LISTE DES CONSIGNES >>
1. Répondez aux questions suivantes à partir de l'article sur le cancer du col de l'utérus.
(a) Dans quelle rubrique l'article est-il publié ?
(b) De quelle année datent les statistiques mondiales sur le cancer citées au début ?
(c) Dans quel établissement exerce le médecin interrogé ?
2. Expliquez sur quoi l'article sur le cancer du col de l'utérus fonde l'affirmation selon laquelle cette maladie figure parmi les cancers les plus fréquents chez les femmes au Burundi.

EXTRAIT À LIRE >>
######
Mercredi 03 décembre 2025

Santé

Cancer du col de l’utérus : mieux vaut prévenir que guérir

03/12/2025 0
Cancer du col de l’utérus : mieux vaut prévenir que guérir

Selon les statistiques mondiales sur le cancer de 2022 (Global Cancer Statistics), le cancer du col de l’utérus figure parmi les plus fréquents chez les femmes au Burundi. Il touche autant les jeunes femmes que les plus âgées. Dans cet entretien, le Dr Axel Védast Katembo, gynéco-obstétricien à Kira Hospital, rappelle les causes, les moyens de prévention et l’importance d’un dépistage précoce.

Qu’est-ce que le cancer du col de l’utérus ?
######
DONNÉES AFFICHÉES >>
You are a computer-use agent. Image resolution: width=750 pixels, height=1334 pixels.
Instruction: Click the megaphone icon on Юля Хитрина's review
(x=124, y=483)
######
VOS RÉPONSES ÉCRITES >>
1.
(a) Santé.
(b) 2022.
(c) Kira Hospital.

2. L'article fonde cette affirmation sur les statistiques mondiales sur le cancer de 2022 (Global Cancer Statistics). Il précise que ce cancer touche autant les jeunes femmes que les plus âgées.